■ **Document segment**:
For further information, please contact:

 

Imaging Biometrics Limited

Trevor Brown/Al Musella/Brett Skelly/Michael Schmainda

 

+44 (0)207 469 0930

 

Peterhouse Capital Limited

 

+44 (0)207 220 9797

 

Chief Executive's Statement

 

Financial Highlights

First-half revenue totalled £394,002, down 11% year-over-year, reflecting a one-off £79k grant received in the prior period and significant exchange rate differences.

 

Net assets have increased to £513,624 at 30 June 2025 from £302,527 at 31 December 2024.

 

For the six months ended 30 June 2025, the Group reported a reduced loss of £89,652, an improvement from £274,309 in the same period last year. Notably, this figure includes a foreign exchange loss of £67,309 and a non-cash share-based payment of £47,982. Adjusting for these items, the Group would have been profitable during the first half of the year.

 

IB003, gallium maltolate (GaM)

Following the recently reported "soft close" of our Phase 1 clinical trial for oral GaM, we anticipate formal closure approval in the near term. In parallel, our clinical team is actively preparing the Phase 1 results for publication and refining the Phase 2 protocol to reflect emerging strategic opportunities.

 

For the remainder of the current year, our priorities include completing the Phase 1 data analysis, scheduling the End-of-Phase-1 meeting with the U.S. Food and Drug Administration (FDA), integrating their feedback into our development strategy, and evaluating Phase 2 funding pathways, including the option to independently finance.

 

Whilst the Expanded Access Program (EAP) continues to attract interest from patients who have exhausted standard treatment options, participation remains limited due to prolonged site activation timelines. While some individuals can access treatment by journeying to active sites, many cannot. We remain deeply committed to expanding access to GaM and are actively exploring solutions to overcome these barriers and serve patients in need.

■ **Provided records**:

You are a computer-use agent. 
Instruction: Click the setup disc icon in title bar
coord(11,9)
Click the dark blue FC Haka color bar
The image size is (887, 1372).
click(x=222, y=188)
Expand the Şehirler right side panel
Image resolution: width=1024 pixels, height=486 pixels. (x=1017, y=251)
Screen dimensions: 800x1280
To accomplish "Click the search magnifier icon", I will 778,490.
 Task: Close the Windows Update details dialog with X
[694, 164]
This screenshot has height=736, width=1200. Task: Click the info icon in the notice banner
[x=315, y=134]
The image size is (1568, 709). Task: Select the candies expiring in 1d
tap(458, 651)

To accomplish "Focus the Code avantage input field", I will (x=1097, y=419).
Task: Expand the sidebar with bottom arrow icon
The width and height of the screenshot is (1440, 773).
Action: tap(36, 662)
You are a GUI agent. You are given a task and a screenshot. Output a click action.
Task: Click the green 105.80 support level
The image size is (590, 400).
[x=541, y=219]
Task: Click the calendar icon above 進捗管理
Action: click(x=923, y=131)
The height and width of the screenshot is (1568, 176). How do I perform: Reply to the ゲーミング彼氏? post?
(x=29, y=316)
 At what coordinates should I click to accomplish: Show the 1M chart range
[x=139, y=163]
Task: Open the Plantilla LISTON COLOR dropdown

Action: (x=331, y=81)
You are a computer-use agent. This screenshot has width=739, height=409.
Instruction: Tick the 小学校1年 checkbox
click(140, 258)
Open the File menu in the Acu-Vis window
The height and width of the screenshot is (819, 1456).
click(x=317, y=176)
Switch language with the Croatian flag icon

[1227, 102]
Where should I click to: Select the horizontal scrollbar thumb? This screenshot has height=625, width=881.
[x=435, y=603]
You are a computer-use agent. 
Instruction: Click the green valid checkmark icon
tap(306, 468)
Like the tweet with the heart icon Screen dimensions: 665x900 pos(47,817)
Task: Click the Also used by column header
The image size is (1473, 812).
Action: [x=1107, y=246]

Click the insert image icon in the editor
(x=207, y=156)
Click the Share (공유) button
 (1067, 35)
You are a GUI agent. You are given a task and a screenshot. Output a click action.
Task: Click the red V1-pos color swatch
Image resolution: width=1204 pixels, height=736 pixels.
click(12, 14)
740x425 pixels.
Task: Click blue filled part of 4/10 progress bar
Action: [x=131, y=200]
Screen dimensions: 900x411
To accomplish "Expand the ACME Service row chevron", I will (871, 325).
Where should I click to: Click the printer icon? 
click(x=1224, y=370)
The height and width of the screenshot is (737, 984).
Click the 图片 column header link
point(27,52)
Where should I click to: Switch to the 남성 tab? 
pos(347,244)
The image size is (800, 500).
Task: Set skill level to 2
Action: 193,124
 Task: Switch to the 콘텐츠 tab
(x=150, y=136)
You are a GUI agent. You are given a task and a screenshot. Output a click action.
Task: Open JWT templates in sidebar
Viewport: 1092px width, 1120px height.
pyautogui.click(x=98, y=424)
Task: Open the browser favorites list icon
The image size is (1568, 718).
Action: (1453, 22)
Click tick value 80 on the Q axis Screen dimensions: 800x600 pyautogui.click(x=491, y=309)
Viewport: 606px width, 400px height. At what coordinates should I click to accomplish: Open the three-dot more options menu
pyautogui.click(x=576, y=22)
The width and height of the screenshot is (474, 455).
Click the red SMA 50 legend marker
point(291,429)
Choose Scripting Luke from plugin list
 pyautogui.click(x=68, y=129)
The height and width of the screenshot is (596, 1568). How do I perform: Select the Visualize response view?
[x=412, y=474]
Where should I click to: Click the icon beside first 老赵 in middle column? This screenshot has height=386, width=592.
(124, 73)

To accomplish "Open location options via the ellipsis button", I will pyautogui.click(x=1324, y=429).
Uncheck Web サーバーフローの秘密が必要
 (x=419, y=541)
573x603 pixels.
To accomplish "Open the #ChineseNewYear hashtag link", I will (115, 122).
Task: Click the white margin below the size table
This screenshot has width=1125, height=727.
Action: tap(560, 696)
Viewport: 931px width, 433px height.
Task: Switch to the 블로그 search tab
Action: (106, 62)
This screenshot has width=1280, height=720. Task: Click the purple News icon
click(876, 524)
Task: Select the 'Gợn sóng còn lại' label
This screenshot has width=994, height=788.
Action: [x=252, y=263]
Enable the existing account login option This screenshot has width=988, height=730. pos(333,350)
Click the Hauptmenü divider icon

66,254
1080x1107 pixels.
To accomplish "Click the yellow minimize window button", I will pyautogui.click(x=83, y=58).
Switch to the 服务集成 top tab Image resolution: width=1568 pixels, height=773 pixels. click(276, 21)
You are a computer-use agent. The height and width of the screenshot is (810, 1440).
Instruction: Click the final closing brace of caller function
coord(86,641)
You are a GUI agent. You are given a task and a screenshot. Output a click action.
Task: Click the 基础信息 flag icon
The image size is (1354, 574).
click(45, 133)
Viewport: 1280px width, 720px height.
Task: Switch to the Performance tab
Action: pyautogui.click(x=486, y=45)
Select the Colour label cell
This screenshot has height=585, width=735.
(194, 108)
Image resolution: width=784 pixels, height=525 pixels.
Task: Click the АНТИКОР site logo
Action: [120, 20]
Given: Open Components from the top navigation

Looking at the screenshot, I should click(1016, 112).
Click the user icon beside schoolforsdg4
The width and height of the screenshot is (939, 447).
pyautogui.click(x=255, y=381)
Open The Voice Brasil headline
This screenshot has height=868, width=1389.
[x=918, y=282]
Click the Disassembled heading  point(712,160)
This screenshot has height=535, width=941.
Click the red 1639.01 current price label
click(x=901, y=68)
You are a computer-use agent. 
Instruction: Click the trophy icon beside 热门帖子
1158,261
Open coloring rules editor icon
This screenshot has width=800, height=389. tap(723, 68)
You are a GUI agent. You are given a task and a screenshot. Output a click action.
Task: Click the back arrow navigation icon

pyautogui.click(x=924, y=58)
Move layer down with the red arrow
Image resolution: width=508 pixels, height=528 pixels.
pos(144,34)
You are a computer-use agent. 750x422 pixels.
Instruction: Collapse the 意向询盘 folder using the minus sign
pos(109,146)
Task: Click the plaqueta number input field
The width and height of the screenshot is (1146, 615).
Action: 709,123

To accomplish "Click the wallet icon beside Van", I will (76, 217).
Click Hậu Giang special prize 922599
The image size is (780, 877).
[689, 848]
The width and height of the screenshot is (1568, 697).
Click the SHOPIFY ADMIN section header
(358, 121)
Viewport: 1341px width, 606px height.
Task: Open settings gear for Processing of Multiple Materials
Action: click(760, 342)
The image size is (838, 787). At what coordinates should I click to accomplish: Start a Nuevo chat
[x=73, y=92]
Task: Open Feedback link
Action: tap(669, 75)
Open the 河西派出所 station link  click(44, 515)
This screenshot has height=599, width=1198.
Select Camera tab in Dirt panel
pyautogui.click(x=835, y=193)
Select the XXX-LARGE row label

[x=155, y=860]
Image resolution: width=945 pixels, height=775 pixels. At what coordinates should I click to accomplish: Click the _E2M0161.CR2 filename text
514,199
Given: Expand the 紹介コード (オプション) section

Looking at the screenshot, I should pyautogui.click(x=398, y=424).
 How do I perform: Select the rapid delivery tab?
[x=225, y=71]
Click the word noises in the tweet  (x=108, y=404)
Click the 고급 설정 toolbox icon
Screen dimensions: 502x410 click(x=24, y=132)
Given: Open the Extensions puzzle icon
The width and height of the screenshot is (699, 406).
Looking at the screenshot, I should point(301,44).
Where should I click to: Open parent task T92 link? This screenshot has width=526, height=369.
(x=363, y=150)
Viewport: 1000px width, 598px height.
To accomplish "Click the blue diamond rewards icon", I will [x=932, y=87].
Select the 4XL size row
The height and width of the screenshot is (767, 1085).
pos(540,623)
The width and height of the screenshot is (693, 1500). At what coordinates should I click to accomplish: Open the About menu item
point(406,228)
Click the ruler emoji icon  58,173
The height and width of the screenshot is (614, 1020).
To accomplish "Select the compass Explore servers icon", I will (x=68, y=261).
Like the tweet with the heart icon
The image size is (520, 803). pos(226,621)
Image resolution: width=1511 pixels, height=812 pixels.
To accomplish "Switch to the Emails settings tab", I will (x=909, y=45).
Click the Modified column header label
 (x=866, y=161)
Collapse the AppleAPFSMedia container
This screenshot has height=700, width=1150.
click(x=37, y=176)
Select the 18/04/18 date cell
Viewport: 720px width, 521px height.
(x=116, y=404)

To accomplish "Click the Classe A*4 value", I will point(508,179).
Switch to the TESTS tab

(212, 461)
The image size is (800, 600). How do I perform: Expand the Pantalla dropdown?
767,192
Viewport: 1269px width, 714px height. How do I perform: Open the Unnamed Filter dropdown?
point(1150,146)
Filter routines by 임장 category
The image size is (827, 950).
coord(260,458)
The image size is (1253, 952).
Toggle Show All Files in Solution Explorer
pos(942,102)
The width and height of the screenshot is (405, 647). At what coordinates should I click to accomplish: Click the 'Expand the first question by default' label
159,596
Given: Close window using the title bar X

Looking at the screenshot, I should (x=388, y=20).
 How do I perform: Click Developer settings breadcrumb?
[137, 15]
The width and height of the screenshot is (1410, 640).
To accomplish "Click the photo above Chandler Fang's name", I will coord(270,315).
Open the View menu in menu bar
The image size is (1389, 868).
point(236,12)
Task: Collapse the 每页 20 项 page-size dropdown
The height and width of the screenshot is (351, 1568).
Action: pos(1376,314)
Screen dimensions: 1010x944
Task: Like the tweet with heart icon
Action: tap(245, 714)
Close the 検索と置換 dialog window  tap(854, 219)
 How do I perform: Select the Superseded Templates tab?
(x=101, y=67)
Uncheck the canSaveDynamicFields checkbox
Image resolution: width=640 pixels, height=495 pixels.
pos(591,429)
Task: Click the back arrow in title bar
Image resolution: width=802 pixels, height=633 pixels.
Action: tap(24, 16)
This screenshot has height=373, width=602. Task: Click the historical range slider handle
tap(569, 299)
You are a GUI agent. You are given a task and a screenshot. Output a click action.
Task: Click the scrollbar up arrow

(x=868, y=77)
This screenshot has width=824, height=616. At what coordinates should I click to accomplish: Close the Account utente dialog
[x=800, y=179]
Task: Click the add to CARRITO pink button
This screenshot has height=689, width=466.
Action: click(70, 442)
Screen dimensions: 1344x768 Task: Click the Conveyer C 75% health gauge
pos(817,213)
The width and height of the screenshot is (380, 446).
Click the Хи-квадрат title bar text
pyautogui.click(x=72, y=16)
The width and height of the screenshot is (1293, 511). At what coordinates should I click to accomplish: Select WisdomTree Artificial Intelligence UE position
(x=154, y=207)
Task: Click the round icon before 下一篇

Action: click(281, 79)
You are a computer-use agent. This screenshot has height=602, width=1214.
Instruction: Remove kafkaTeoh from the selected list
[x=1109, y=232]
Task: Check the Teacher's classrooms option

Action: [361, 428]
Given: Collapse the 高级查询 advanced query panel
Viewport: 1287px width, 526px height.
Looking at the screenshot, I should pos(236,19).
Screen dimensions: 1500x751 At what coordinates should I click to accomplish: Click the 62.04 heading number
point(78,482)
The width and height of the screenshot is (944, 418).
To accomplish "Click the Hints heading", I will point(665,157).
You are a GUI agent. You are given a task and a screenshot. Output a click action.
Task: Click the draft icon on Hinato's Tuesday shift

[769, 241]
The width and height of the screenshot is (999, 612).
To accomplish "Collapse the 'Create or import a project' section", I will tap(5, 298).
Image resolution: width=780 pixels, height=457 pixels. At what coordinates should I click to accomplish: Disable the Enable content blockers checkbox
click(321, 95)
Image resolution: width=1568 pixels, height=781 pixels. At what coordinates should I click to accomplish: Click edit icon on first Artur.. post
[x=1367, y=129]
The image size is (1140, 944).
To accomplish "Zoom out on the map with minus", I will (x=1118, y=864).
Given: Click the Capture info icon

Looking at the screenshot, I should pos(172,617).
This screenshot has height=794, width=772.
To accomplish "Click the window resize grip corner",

■ **What is required**: Can you reproduce, word for word, the stretch of the Imaging Biometrics update from "Chief Executive's Statement" through "exchange rate differences."?

■ **Answer to this task**:
Chief Executive's Statement

 

Financial Highlights

First-half revenue totalled £394,002, down 11% year-over-year, reflecting a one-off £79k grant received in the prior period and significant exchange rate differences.